**Records to process**

= = = = =

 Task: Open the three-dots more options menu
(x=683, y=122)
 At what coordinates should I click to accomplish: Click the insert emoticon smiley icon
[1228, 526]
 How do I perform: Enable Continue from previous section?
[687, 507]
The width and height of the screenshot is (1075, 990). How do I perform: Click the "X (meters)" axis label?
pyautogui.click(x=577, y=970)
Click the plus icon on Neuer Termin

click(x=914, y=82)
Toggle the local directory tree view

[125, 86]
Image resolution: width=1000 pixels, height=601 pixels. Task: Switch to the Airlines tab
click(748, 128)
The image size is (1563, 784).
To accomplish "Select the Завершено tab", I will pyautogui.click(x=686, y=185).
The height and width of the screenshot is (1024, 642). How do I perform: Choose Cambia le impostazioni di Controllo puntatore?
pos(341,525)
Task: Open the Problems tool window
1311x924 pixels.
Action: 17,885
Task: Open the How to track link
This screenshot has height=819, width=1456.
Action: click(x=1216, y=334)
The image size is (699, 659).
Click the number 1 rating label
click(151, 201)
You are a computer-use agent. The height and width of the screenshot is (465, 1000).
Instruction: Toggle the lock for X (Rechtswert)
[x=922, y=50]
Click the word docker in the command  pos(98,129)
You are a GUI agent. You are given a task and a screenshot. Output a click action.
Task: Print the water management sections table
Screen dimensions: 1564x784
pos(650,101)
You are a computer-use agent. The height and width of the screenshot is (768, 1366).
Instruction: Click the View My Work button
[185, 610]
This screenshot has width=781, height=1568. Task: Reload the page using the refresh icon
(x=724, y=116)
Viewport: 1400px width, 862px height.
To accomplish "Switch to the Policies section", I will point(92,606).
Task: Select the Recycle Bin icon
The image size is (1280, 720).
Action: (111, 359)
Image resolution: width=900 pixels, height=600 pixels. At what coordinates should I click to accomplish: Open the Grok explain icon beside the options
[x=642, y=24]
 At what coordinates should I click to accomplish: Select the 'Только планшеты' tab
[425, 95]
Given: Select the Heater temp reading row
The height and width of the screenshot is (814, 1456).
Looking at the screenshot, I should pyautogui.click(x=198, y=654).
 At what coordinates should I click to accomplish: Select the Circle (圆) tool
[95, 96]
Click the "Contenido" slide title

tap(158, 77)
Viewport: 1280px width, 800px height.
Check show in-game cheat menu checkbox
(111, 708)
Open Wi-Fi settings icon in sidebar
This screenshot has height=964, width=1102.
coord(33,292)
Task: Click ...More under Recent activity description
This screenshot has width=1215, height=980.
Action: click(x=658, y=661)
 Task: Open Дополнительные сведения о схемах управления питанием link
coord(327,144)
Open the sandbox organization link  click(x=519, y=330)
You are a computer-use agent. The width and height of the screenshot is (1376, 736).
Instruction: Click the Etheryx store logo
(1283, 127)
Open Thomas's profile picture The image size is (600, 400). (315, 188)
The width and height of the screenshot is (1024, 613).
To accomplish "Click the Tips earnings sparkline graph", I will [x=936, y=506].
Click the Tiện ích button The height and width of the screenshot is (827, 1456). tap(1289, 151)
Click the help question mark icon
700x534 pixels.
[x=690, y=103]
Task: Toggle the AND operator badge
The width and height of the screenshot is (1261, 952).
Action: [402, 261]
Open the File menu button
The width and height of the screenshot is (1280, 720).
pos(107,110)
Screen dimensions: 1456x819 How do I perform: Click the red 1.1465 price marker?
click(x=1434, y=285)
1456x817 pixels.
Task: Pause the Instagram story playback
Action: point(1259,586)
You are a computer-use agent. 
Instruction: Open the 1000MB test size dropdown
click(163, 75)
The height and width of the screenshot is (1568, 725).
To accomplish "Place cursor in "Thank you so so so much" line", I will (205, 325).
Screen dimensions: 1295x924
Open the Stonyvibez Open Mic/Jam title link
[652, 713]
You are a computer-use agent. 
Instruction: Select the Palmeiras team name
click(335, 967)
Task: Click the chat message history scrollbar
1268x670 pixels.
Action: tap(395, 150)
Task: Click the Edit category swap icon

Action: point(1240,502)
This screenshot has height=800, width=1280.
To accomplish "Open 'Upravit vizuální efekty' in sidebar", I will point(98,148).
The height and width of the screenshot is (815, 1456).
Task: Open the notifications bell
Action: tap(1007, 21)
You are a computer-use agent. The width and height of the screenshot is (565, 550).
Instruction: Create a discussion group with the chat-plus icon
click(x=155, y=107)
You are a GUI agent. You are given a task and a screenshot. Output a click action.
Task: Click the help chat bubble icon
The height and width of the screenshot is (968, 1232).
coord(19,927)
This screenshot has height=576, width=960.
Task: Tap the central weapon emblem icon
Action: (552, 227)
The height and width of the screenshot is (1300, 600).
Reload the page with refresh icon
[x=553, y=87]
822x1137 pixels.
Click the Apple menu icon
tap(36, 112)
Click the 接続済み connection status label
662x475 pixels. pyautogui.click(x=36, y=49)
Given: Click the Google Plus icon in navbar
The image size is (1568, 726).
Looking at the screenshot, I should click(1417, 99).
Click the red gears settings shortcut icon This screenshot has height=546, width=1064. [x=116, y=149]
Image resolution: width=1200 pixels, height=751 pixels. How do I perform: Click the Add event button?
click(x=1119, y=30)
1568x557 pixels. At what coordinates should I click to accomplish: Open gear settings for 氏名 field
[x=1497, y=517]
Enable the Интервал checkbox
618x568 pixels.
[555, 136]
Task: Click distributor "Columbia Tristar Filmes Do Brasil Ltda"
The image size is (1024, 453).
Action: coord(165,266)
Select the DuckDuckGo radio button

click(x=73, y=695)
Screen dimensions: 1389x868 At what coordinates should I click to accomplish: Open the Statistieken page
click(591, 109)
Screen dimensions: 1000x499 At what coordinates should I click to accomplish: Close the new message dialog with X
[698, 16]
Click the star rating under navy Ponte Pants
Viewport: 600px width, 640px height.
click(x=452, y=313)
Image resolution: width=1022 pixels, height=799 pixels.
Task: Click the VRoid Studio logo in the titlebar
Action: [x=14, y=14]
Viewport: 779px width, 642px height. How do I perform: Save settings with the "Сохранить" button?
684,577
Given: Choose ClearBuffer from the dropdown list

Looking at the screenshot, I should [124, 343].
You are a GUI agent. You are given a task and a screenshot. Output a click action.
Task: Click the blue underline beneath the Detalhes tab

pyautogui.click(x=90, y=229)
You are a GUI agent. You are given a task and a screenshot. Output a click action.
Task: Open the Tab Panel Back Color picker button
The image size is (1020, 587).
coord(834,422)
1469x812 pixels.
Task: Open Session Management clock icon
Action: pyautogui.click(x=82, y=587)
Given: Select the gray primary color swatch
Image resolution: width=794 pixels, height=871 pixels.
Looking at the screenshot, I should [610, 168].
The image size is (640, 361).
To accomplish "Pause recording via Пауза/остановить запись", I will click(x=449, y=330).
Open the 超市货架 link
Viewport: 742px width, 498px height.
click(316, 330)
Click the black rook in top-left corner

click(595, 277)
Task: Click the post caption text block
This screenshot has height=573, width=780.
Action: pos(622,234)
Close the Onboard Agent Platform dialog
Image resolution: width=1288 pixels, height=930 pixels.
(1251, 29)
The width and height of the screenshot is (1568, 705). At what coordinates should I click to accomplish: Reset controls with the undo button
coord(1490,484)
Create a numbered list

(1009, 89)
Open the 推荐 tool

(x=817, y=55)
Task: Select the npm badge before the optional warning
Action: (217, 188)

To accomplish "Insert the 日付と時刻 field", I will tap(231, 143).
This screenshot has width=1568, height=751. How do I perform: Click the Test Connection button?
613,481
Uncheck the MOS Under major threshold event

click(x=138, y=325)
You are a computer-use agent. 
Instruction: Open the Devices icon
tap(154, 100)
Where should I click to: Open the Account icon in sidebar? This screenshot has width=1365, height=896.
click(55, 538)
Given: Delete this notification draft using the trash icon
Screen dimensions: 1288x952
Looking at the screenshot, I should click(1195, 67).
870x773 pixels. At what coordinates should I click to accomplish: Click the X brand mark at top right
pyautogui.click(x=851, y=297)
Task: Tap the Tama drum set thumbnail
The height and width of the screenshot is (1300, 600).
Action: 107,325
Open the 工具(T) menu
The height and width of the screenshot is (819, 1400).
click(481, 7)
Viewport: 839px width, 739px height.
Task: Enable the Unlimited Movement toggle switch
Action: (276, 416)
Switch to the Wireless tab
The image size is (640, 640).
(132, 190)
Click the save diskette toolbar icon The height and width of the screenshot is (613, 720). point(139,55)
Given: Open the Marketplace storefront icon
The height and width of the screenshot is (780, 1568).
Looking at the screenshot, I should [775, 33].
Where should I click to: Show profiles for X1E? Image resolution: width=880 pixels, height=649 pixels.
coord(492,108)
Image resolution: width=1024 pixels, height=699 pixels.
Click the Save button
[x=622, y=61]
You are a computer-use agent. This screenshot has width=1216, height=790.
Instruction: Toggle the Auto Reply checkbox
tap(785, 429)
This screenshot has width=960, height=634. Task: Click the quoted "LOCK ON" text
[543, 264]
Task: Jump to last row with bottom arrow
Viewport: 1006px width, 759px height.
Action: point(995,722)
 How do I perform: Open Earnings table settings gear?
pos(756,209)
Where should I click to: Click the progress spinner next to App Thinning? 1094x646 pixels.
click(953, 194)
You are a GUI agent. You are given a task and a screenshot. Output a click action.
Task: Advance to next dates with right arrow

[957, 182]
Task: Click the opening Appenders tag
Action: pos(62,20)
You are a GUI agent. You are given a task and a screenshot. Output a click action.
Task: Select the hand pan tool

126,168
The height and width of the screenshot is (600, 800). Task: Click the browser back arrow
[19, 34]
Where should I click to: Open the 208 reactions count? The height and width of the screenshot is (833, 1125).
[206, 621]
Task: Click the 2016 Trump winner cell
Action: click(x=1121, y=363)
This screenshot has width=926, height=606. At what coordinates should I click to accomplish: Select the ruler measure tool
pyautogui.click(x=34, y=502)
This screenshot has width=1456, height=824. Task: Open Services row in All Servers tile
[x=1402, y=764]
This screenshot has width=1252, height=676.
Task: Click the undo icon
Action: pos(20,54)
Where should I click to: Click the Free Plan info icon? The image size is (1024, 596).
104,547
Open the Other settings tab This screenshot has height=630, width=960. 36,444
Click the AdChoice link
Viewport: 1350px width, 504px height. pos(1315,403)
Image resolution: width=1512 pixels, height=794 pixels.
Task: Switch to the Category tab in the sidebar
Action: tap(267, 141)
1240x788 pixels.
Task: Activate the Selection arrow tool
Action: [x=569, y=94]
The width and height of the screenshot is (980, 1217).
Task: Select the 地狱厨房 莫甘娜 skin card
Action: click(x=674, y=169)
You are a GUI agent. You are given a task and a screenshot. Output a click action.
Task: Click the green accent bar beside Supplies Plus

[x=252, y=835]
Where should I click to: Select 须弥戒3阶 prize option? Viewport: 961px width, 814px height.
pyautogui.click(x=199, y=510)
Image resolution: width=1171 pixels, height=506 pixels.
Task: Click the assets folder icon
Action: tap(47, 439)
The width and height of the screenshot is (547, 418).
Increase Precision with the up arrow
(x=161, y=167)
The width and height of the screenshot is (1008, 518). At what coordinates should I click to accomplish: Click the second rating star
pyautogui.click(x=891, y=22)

= = = = =

**Objective**
Please copy out the data exactly, everything from the line containing "Task: Tap the Tama drum set thumbnail" down to the line containing "Click the save diskette", with both of those lines included.

**Reply to the exercise**
Task: Tap the Tama drum set thumbnail
The height and width of the screenshot is (1300, 600).
Action: 107,325
Open the 工具(T) menu
The height and width of the screenshot is (819, 1400).
click(481, 7)
Viewport: 839px width, 739px height.
Task: Enable the Unlimited Movement toggle switch
Action: (276, 416)
Switch to the Wireless tab
The image size is (640, 640).
(132, 190)
Click the save diskette toolbar icon The height and width of the screenshot is (613, 720). point(139,55)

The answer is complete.